Mr. Platteau inspected the wheel for a moment. “Great service,” he said before leaving.
Next, the team traveled to 34th Street, where a book was propped against a rail.
“ ‘War and Peace,’ ” Mr. Geraghty guessed, training his flashlight below. In fact, it was a novel called “Gunz and Roses.”
In
some cases, including the turtle rescue, other transit personnel help
recover items before workers like Mr. Devine and Mr. Geraghty arrive.
(The transportation authority described the reptile as “large,”

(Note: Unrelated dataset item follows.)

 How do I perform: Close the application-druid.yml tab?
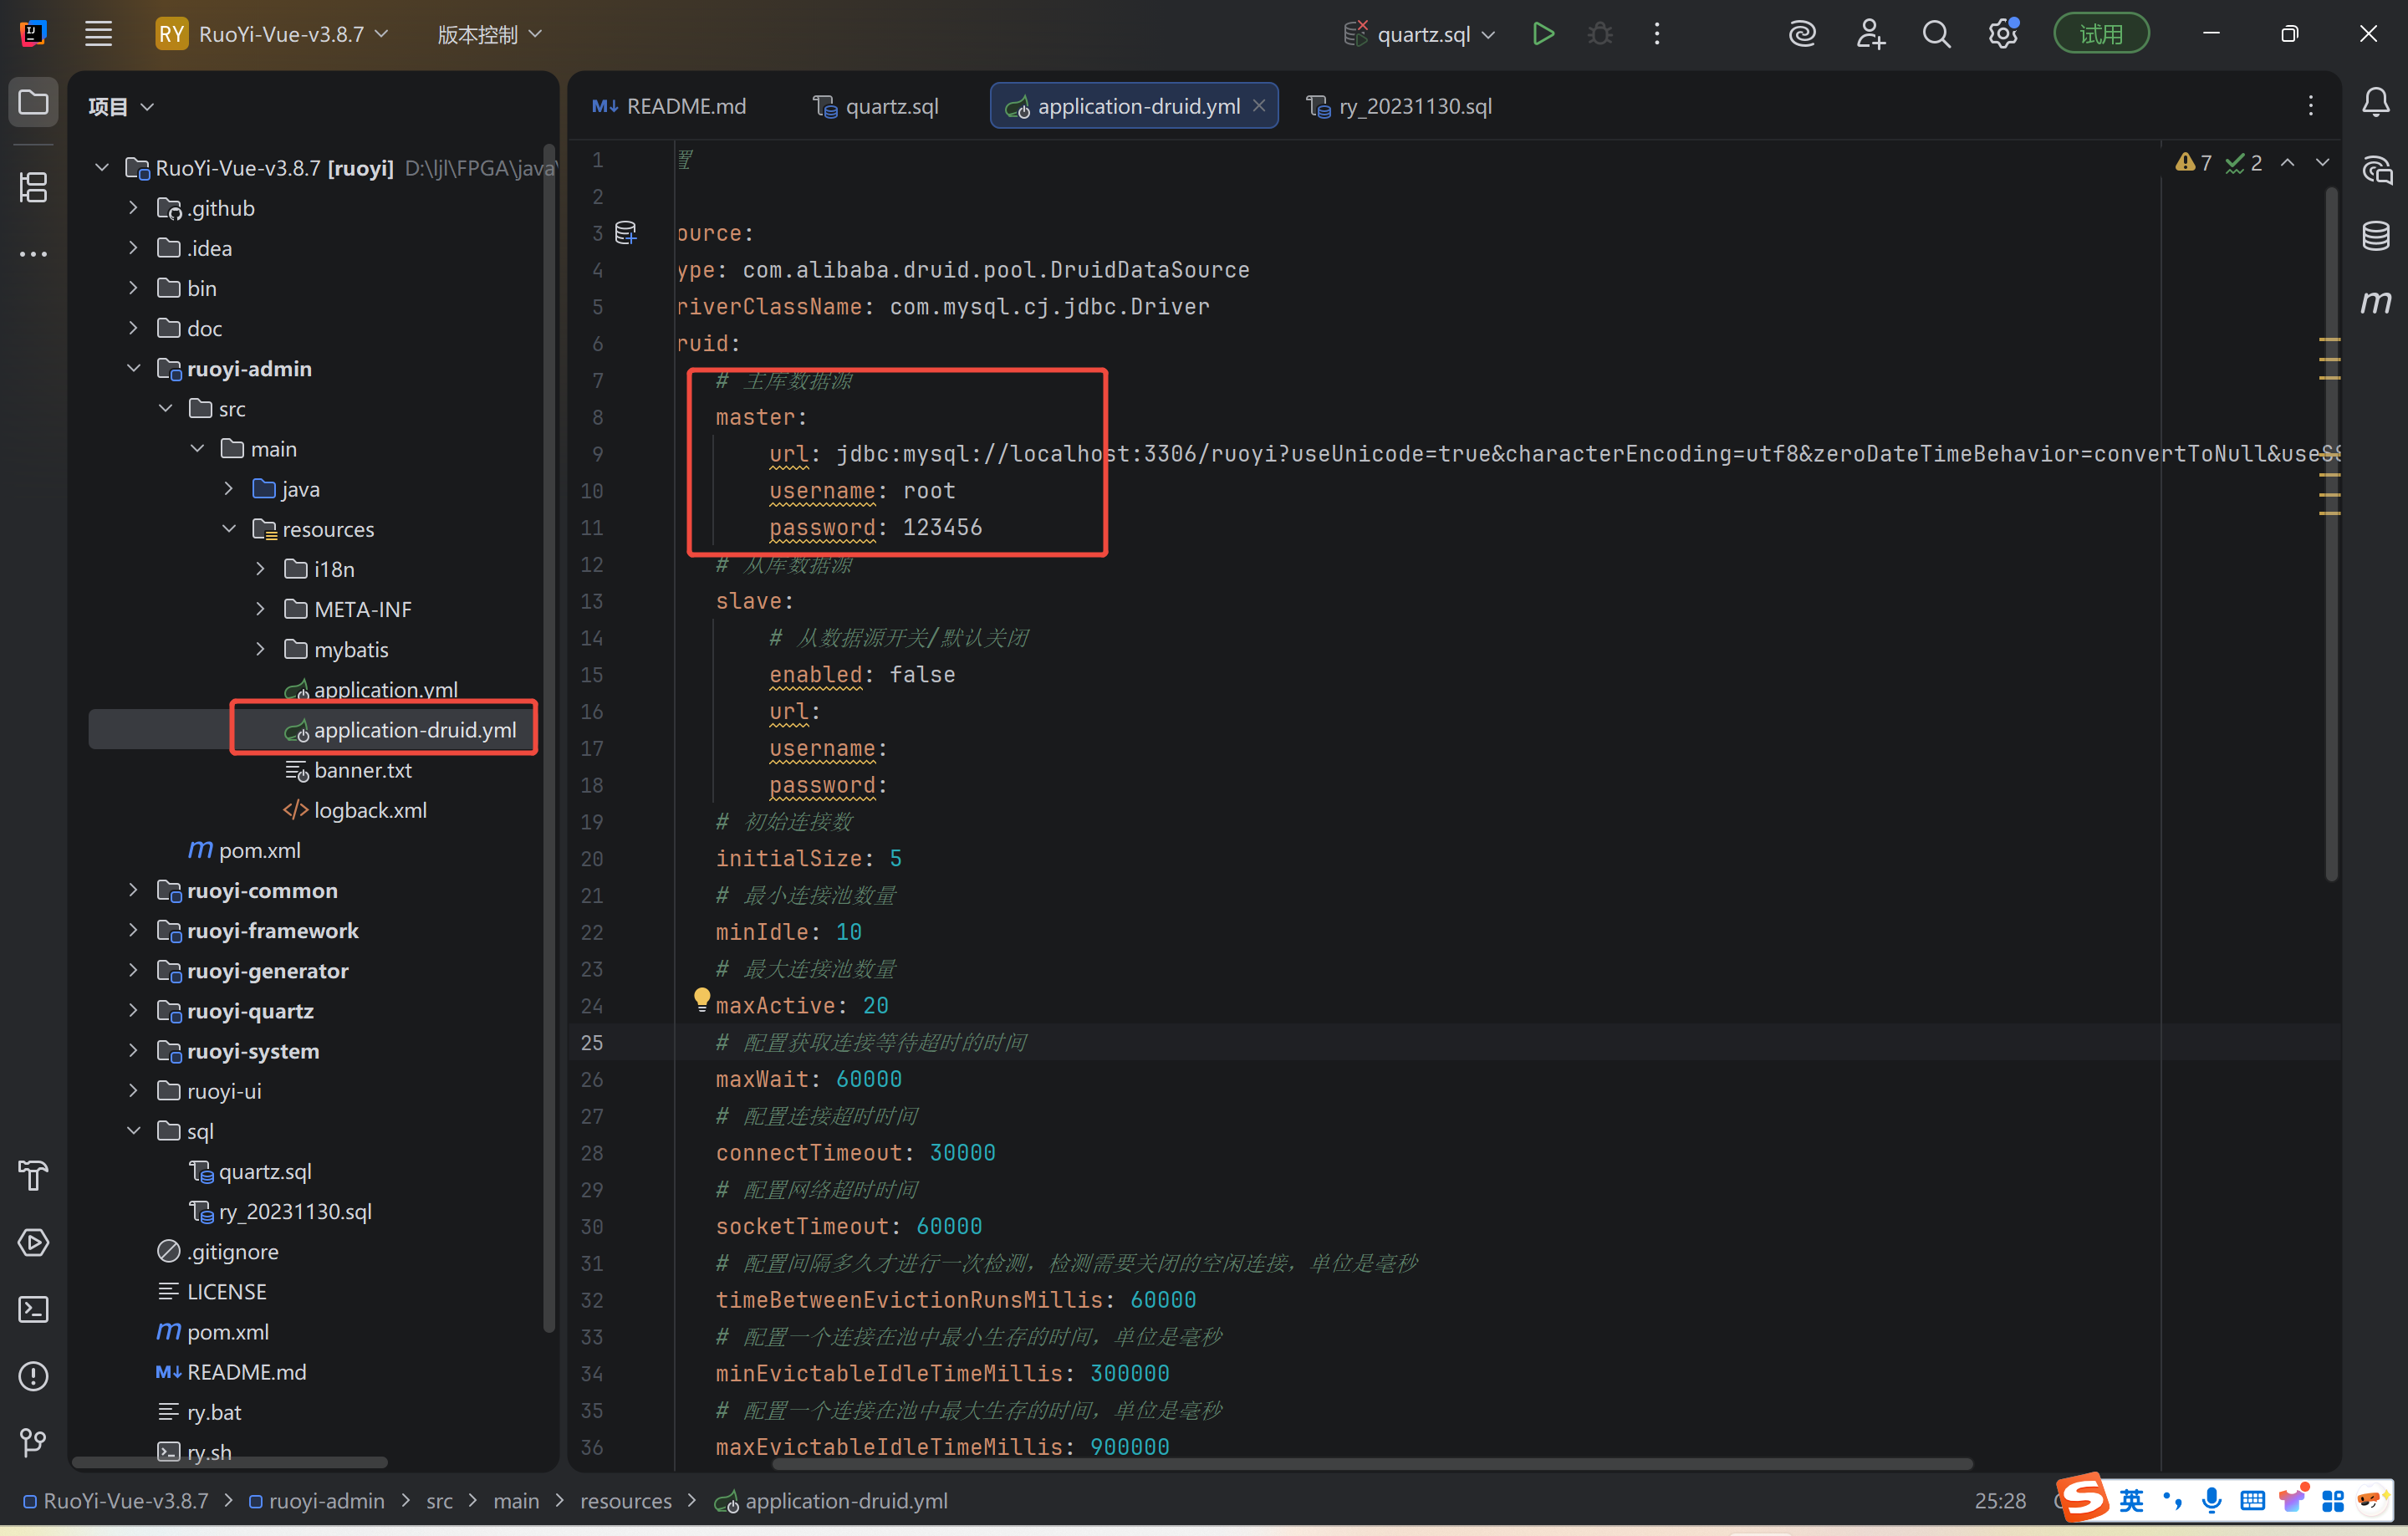click(x=1259, y=106)
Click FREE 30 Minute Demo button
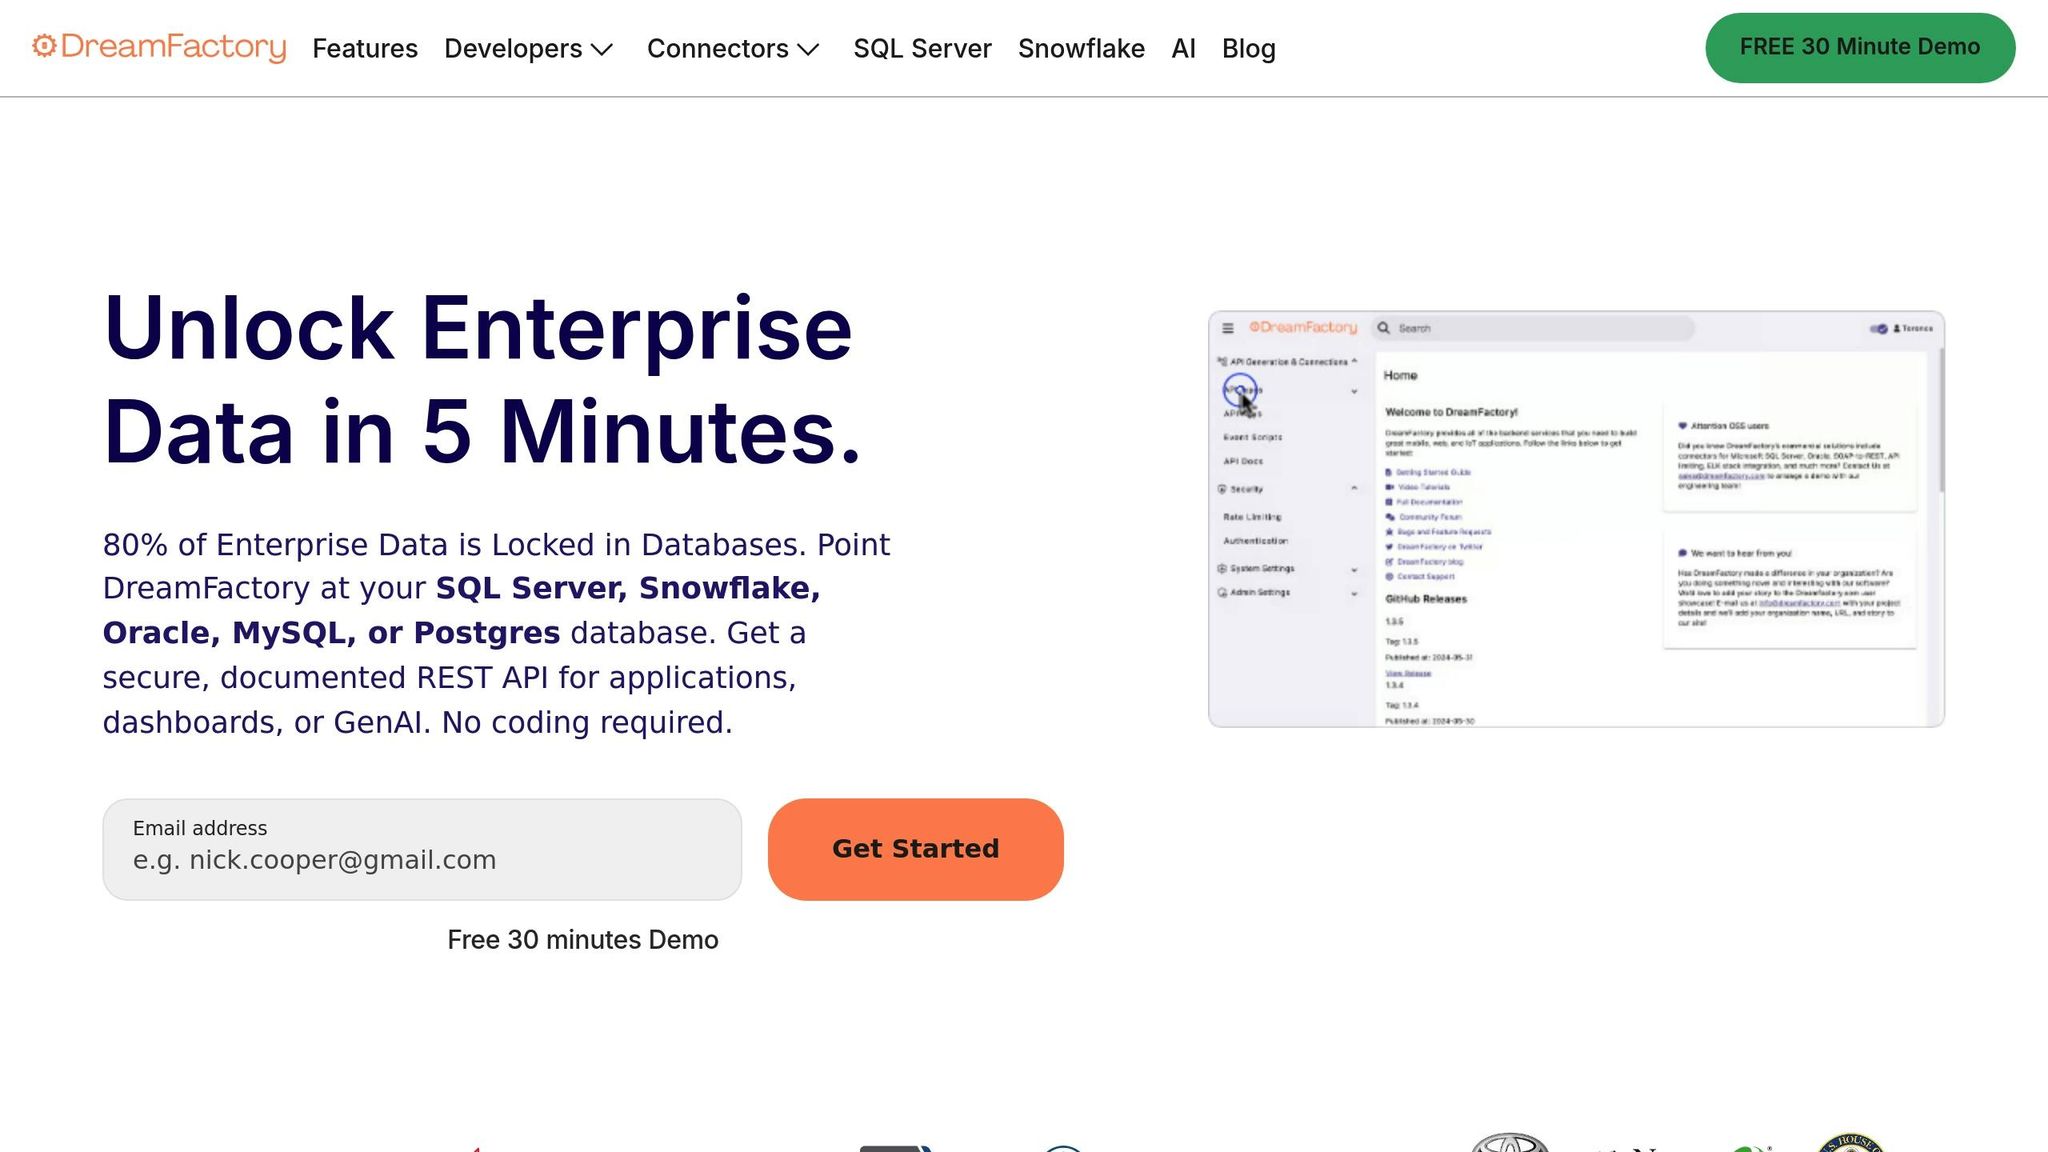This screenshot has height=1152, width=2048. coord(1859,47)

reporting that it fell out of a brown paper bag. The woman carrying the
bag stayed behind until the turtle was lifted to safety.)
A
recent change by the Metropolitan Transportation Authority, charging $1
for new MetroCards, has made the workers’ searches more manageable,
coaxing many riders to refill their cards rather than piling them on the
tracks.
But scheming travelers, spotting a pickup crew, occasionally claim cards or other items that are not theirs.
“I
have a game I play with them,” Mr. Geraghty said. “I tell them, ‘You
drop a watch or something?’ They say, ‘No, it’s a phone.’ It’s just a
test.”
Sometimes,
ownership is more obvious. Travelers balancing on one leg, for
instance, tend to be responsible for reports about lost shoes. Then
there was the No. 6 rider who lost both at East 59th Street, Mr. Devine
recalled, and $40, too.
When
the bills landed on the tracks, she tossed a flip-flop in their
direction, hoping to pin them down. She missed. But her second attempt
landed.
“I thought it was pretty smart,” Mr. Devine said.
Mr.
Geraghty cited a run-in at Atlantic Avenue in Brooklyn, about four
years ago, as his most memorable. He recovered a glass eye — “brown,” he
said — and returned it to its owner. The man wiped it off and pressed
it back into place. Upon hearing this tale, Mr. Devine countered with a
memory about a set of false teeth.
There
is the occasional aggrieved passenger, chafing at the response time if a
crew is traveling from another call at a far-off station. But almost
universally, riders are appreciative. A few have tried to tip the
workers, though they say they have never accepted.